3446381088548184667326770790875951922006976951375582384611003611981639529782351868763804143237672379379846868628577527599609043944010849343355183826916579274876093562728501050027821075609832035303654996749361753195163012769070700485723141551669720900953728011558584003035375928212655846940281367061125645619508966404523085638743763256980870494465156859819224514274661087972929242817912092409671474491631797677547338910924800000000000000000000000000000000000000000000000000000000000

In [59]:
fact(4)

24

As you can see, `fact(4)` was returned via a cached entry!

Same thing with our Fibonacci function:

In [None]:
@lru_cache()
def fib(n):
    print("Calculating fib({0})".format(n))
    return 1 if n < 3 else fib(n-1) + fib(n-2)

In [None]:
fib(6)

In [None]:
fib(5)

Recall from a few videos back that we timed the calculation for Fibonacci numbers. Calculating fib(35) took several seconds - every time...

In [None]:
from time import perf_counter

In [None]:
def fib_no_memo(n):
    return 1 if n < 3 else fib_no_memo(n-1) + fib_no_memo(n-2)

In [None]:
start = perf_counter()
result = fib_no_memo(35)
print("result={0}, elapsed: {1}s".format(result, perf_counter() - start))

In [None]:
@lru_cache()
def fib_memo(n):
    return 1 if n < 3 else fib_memo(n-1) + fib_memo(n-2)

In [None]:
start = perf_counter()
result = fib_memo(35)
print("result={0}, elapsed: {1}s".format(result, perf_counter() - start))
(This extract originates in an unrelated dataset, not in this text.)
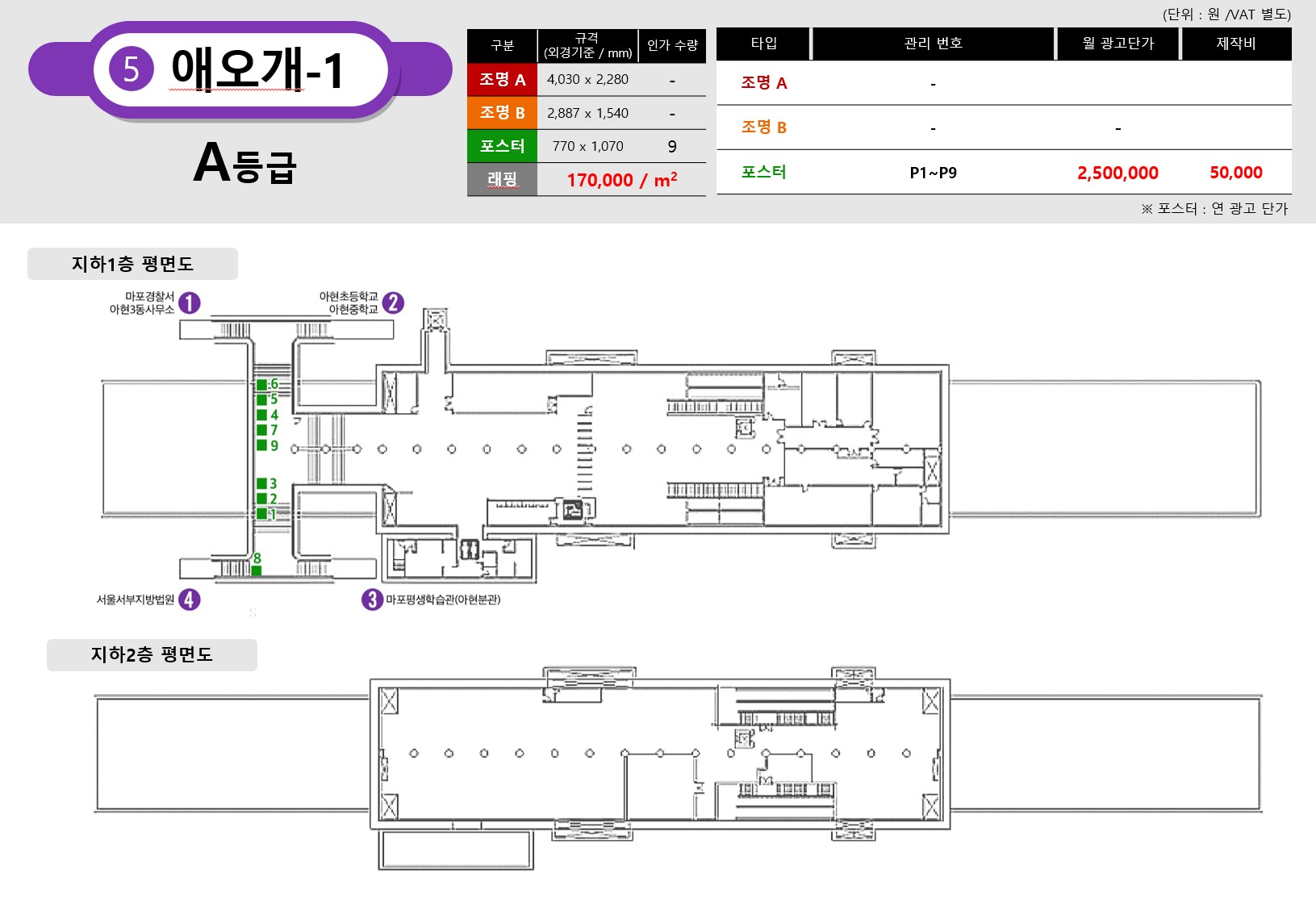The height and width of the screenshot is (898, 1316).
Task: Click the 관리 번호 column header
Action: 934,44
And if we make the calls again:

In [None]:
start = perf_counter()
result = fib_no_memo(35)
print("result={0}, elapsed: {1}s".format(result, perf_counter() - start))

In [None]:
start = perf_counter()
result = fib_memo(35)
print("result={0}, elapsed: {1}s".format(result, perf_counter() - start))
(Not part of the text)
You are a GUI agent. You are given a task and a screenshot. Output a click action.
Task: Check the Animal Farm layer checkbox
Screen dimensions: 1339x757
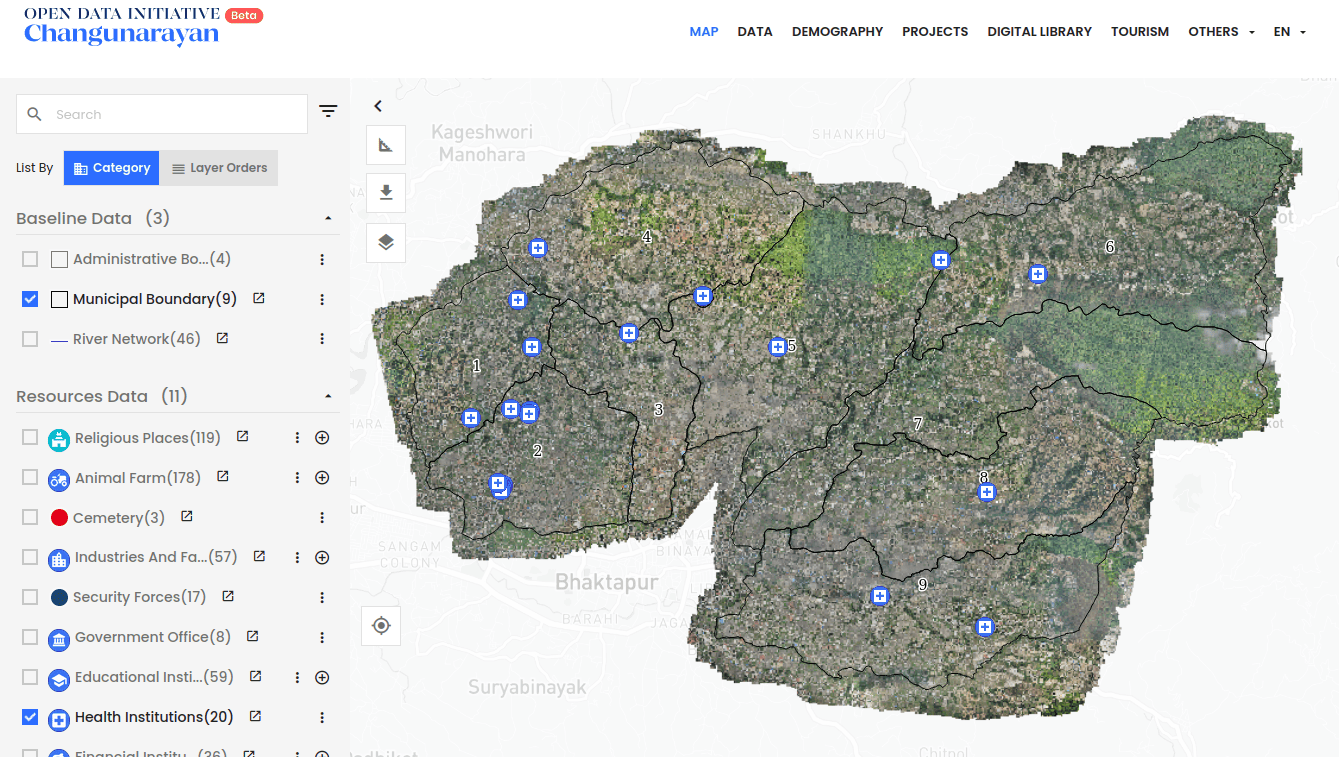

You may have noticed that the `lru_cache` decorator was implemented using `()` - we'll see more on this later, but that's because decorators can themselves have parameters (beyond the function being decorated).
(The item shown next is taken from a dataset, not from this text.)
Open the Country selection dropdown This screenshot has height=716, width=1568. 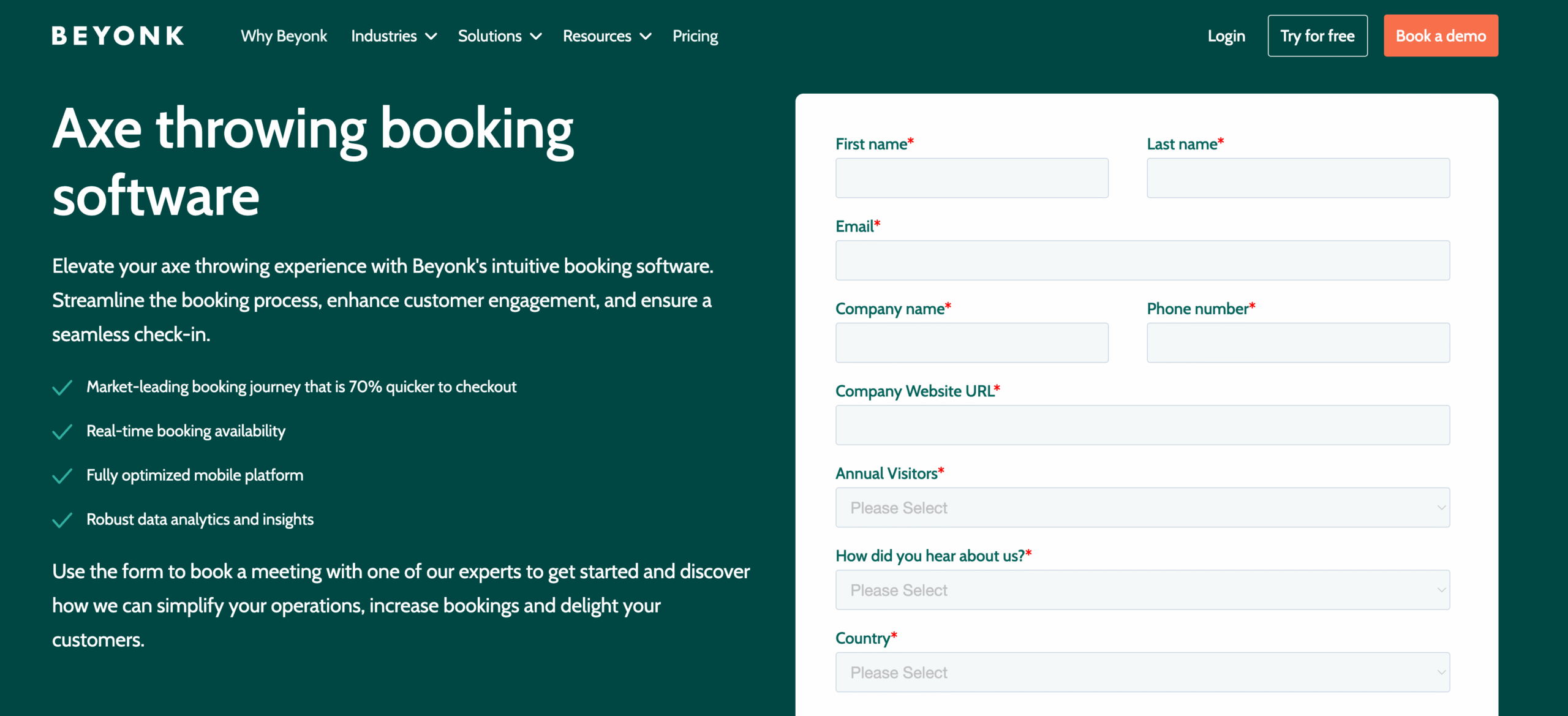point(1142,672)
One of the arguments to the `lru_cache` decorator is the size of the cache - it defaults to 128 items, but we can easily change this - for performance reasons use powers of 2 for the cache size (or None for unbounded cache):

In [76]:
@lru_cache(maxsize=8)
def fib(n):
    print("Calculating fib({0})".format(n))
    return 1 if n < 3 else fib(n-1) + fib(n-2)

In [84]:
fib(10)

Calculating fib(10)
Calculating fib(9)
Calculating fib(8)
Calculating fib(7)
Calculating fib(6)
Calculating fib(5)
Calculating fib(4)
Calculating fib(3)
Calculating fib(2)
Calculating fib(1)


55

In [82]:
fib(20)

Calculating fib(20)
Calculating fib(19)
Calculating fib(18)
Calculating fib(17)
Calculating fib(16)
Calculating fib(15)
Calculating fib(14)
Calculating fib(13)
Calculating fib(12)
Calculating fib(11)


6765

In [83]:
fib(34)

Calculating fib(34)
Calculating fib(33)
Calculating fib(32)
Calculating fib(31)
Calculating fib(30)
Calculating fib(29)
Calculating fib(28)
Calculating fib(27)
Calculating fib(26)
Calculating fib(25)
Calculating fib(24)
Calculating fib(23)
Calculating fib(22)
Calculating fib(21)


5702887

You'll not how Python had to recalculate `fib` for `10, 9,` etc. This is because the cache can only contain 10 items, so when we calculated `fib(20)`, it stored fib for `20, 19, ..., 11` (10 items) and therefore the oldest items fib `10, 9, ..., 1` were removed from the cache to make space.